This starts with the origin of agriculture (at least in the Middle East), the civilizations based on fertile river valleys in Egypt and Mesopotamia, and the rise and fall of Greece, Rome, and the Maya and Pueblo.
"A common lesson of the ancient empires of the Old and New Worlds is that even innovative adaptations cannot make up for a lack of fertile soil to sustain increased productivity."
Montgomery proceeds to agriculture in medieval and early modern Europe (mostly Britain and France), also covering the history of European deforestation, the importance of colonies in providing food imports and exports of labour, and the political economy of agriculture. Turning to the Americas, the focus is on the 18th and 19th century United States, with glancing references to modern Amazonia: the westward movement of settlers seeking new soils is linked to crop types and political institutions.
"the rapid soil erosion and soil exhaustion produced by slave-based agriculture condemned the institution of slavery to continuous expansion or collapse".
He goes on to describe the dust bowls in the United States, desertification in the Sahel, and the effects of ploughs and mechanisation more generally.
The increasing use of fertilisers, from guano to the Haber-Bosch process and the Green Revolution, is reaching its limits; Montgomery argues for increased use of no-till methods and other organic farming approaches that reduce dependence on fertilisers and improve soil quality.
As in so many domains, islands offer informative case studies: soil erosion played a role in that archetype of environmental disaster, Easter Island, different soils and social systems on Mangaia and Tikopia contributed to different histories, Iceland experienced extreme deforestation and erosion, and in Cuba the state compelled a shift to permaculture after the loss of Soviet support.
In his conclusion Montgomery suggests there are no easy answers to the agricultural problems facing humanity, but reiterates the importance of soils.

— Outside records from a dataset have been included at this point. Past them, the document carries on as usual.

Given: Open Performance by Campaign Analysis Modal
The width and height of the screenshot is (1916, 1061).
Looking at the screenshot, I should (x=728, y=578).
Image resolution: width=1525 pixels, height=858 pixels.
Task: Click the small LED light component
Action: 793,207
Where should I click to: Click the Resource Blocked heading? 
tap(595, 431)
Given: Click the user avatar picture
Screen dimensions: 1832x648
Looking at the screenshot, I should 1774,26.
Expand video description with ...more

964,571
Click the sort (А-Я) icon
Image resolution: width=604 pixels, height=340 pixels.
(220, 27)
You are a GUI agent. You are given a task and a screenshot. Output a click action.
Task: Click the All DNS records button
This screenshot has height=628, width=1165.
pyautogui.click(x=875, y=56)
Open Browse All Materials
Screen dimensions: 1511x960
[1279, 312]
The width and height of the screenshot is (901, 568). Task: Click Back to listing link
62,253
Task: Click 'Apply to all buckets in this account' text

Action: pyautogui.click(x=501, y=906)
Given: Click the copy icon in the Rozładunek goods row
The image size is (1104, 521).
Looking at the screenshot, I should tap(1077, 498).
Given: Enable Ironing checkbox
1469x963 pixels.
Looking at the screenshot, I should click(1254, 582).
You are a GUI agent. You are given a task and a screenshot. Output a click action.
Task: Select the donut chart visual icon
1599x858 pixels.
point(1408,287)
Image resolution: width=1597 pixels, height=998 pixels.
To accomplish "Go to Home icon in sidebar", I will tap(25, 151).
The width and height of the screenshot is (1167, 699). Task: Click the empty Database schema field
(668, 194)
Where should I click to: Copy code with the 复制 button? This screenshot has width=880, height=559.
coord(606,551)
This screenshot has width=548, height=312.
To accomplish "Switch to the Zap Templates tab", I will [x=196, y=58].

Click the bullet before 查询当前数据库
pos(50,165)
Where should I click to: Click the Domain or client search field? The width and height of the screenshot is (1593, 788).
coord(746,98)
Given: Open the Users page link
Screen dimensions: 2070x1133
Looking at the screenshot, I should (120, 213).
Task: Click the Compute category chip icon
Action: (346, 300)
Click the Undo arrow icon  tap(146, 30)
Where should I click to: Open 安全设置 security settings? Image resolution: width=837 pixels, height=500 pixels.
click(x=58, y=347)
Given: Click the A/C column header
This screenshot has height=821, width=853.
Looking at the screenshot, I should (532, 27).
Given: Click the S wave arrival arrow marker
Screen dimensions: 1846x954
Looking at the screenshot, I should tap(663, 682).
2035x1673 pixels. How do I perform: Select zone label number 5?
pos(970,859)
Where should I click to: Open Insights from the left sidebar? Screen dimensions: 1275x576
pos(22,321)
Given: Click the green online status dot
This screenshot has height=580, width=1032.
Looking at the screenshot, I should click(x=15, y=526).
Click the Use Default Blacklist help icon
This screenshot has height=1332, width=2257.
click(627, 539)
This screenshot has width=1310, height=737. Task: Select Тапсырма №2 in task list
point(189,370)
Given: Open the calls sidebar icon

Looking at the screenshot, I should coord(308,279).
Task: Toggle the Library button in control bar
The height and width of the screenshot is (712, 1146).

"There are three great regions that could sustain intensive mechanized agriculture — the wide expanses of the world's loess belts in the American plains, Europe, and northern China, where thick blankets of easily farmed silt can sustain intensive farming even once the original soil disappears. In the thin soils over rock that characterize most of the rest of the planet, the bottom line is that we have to adapt to the capacity of the soil rather than vice versa. We have to work with the soil as an ecological rather than an industrial system... The future of humanity depends as much on this philosophical realignment as on technical advances in agrotechnology and genetic engineering."
Scattered through Dirt is information about soil scientists and others who studied erosion and lobbied for agricultural reforms: Marcus Cato, George Perkins Marsh, James Hutton, Walter Lowdermilk, and others. Quite a bit of space is also given to political economy, but there is relatively little on technology and economics.
Montgomery doesn't claim soil erosion is responsible for everything, but his enthusiasm leads him to make some rather broad claims which in a few places are simply wrong, as when he asserts that "to this day, the amount of surplus food available to nonfarmers sets the level to which other segments of society can develop". More convincingly, he suggests that many of the historical events attributed to climate change were actually driven by soil erosion.
Some striking halftones provide illustrations, but there are no tables or graphs in Dirt and few maps. In places these might have helped synthesize and integrate scattered details. Going the other way, some micro-geographic studies of individual farms or specific locations might have given a better feel for what actually happens "on the ground".
These are minor quibbles, however. Dirt is an accessible overview of an important topic and deserves a wide readership.